This is inspired partly by this question, especially Tom Leinster's answer.
Let me start with some background. I apologize that this will be rather long, since I'm hoping for input from people who probably don't much about the following.
Classically, there are two obvious categories whose objects are Banach spaces (let's say all Banach spaces are real for simplicity): in the first, morphisms are bounded linear maps and isomorphisms are exactly what are usually called isomorphisms of Banach spaces; in the second, morphisms are linear contractions (bounded linear maps with norm at most 1) and isomorphisms are linear isometries. These categories distinguish between the "isomorphic" and "isometric" theories of Banach spaces.
Now if I'm interested in finite-dimensional spaces, then the "isomorphic" category is not rigid enough, because any two n-dimensional Banach spaces are isomorphic. But the isometric category is too rigid for most purposes. So we get more quantitative about our isomorphisms. One way to do this is with the Banach-Mazur distance.
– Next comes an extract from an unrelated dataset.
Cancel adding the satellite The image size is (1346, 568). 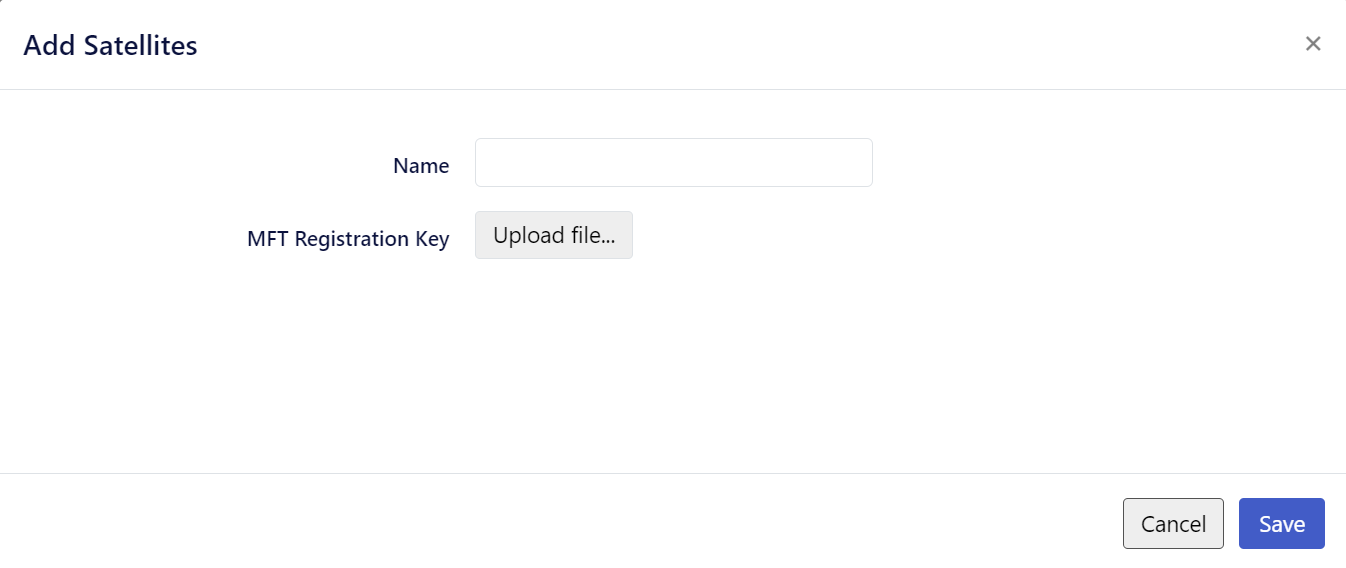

If X and Y are both n-dimensional Banach spaces,
$$d(X,Y) = \inf_T (\lVert T \rVert \lVert T^{-1} \rVert),$$
where the infimum is over all linear isomorphisms $T:X\to Y$. Then $\log d$ is a metric on the class of isometry classes of n-dimensional Banach spaces.
Theorems about spaces of arbitrary dimension which include some constants independent of the dimension are characterized as "isomorphic results". One example is Kashin's theorem: There exists a constant c>0 such that for every n, $\ell_1^n$ has a subspace X with $\dim X = m= \lfloor n/2 \rfloor$ such that $d(X,\ell_2^m) < c$. (Here $\ell_p^n$ denotes R^n with the $\ell_p$ norm $\lVert x \rVert_p = (\sum |x_i|^p)^{1/p}$.) Thus $\ell_1^n$ contains an n/2-dimensional subspace isomorphic to Hilbert space in a dimension-independent way.
On the other hand there are "almost isometric" results, typified by Dvoretzky's theorem: There exists a function $f$ such that for every n-dimensional Banach space X and every $\varepsilon > 0$, X has a subspace Y with $\dim Y = m \ge f(\varepsilon) \log (n+1)$ such that $d(Y,\ell_2^m) < 1+\varepsilon$. Thus any space contains subspaces, of not too small dimension, which are arbitrarily close to being isometrically Hilbert spaces.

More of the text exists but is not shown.